### [SOURCE EXTRACT]
———
From 7b4177840c4b290efeac3c638271a143de12265c Mon Sep 17 00:00:00 2001
From: Adnan Akhundov <aakhundov@meta.com>
Date: Mon, 12 Aug 2024 18:01:46 -0700
Subject: [PATCH] Process separate q/k/v weights in MHA converter (#1020)

Summary:
Pull Request resolved: /~https://github.com/facebookincubator/AITemplate/pull/1020

ATT. The converter was not ready for the `not self._qkv_same_embed_dim` case [here](/~https://github.com/pytorch/pytorch/blob/80ed3e9ccdaab20814b4156611a19043aaaaef03/torch/nn/modules/activation.py#L1074) with separate q/k/v weights. Here we cover this case.

Intenral:

This causes a failure in the AIT lowering of the IGCTR MC model. See the post: https://fb.workplace.com/groups/gpuinference/permalink/2872581106223872/ .

Reviewed By: ColinPeppler

Differential Revision: D61155566

fbshipit-source-id: 98ba4c4150a036268ec8bcbe4f6b5aa7934374d2
---
 .../converters/ait_module_converters.py       | 32 ++++++++++++++++-
 .../test_ait_multihead_attention.py           | 36 ++++++++++++++++++-
 2 files changed, 66 insertions(+), 2 deletions(-)
———
### [SOURCE MATERIAL]
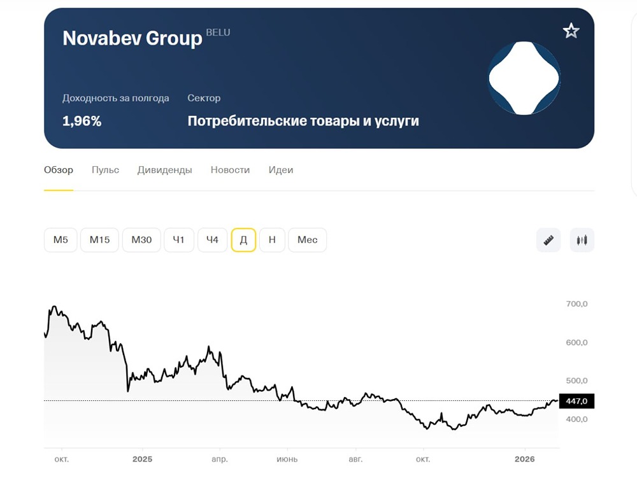This screenshot has height=483, width=637.
Task: Go to the Новости tab
Action: point(230,170)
———
### [CHALLENGES]
[a] Print everything in the MHA converter patch from "Reviewed By: ColinPeppler" down to "insertions(+), 2 deletions(-)".
[b] Carry on the MHA converter patch from the point where it ends.

### [REPLIES]
[a]
Reviewed By: ColinPeppler

Differential Revision: D61155566

fbshipit-source-id: 98ba4c4150a036268ec8bcbe4f6b5aa7934374d2
---
 .../converters/ait_module_converters.py       | 32 ++++++++++++++++-
 .../test_ait_multihead_attention.py           | 36 ++++++++++++++++++-
 2 files changed, 66 insertions(+), 2 deletions(-)

[b]
diff --git a/fx2ait/fx2ait/converters/ait_module_converters.py b/fx2ait/fx2ait/converters/ait_module_converters.py
index fad6920b4..8a063804e 100644
--- a/fx2ait/fx2ait/converters/ait_module_converters.py
+++ b/fx2ait/fx2ait/converters/ait_module_converters.py
@@ -63,6 +63,7 @@ def multi_head_attention_module(
     )
 
     # Bind constant tensor for MHA module
+    q_w, k_w, v_w = None, None, None
     qkv_weight, qkv_bias = None, None
     for k, v in submod.named_parameters():
         ait_data = _TorchConstantTensorData(v.data.contiguous().cuda().half())
@@ -81,6 +82,27 @@ def multi_head_attention_module(
                     name=make_str_ait_friendly(f"{target}.{k}"),
                 )
                 qkv_bias._bind_data(ait_data)
+        elif k == "q_proj_weight":
+            q_w = Tensor(
+                shape=v.shape,
+                dtype="float16",
+                name=make_str_ait_friendly(f"{target}.{k}"),
+            )
+            q_w._bind_data(ait_data)
+        elif k == "k_proj_weight":
+            k_w = Tensor(
+                shape=v.shape,
+                dtype="float16",
+                name=make_str_ait_friendly(f"{target}.{k}"),
+            )
+            k_w._bind_data(ait_data)
+        elif k == "v_proj_weight":
+            v_w = Tensor(
+                shape=v.shape,
+                dtype="float16",
+                name=make_str_ait_friendly(f"{target}.{k}"),
+            )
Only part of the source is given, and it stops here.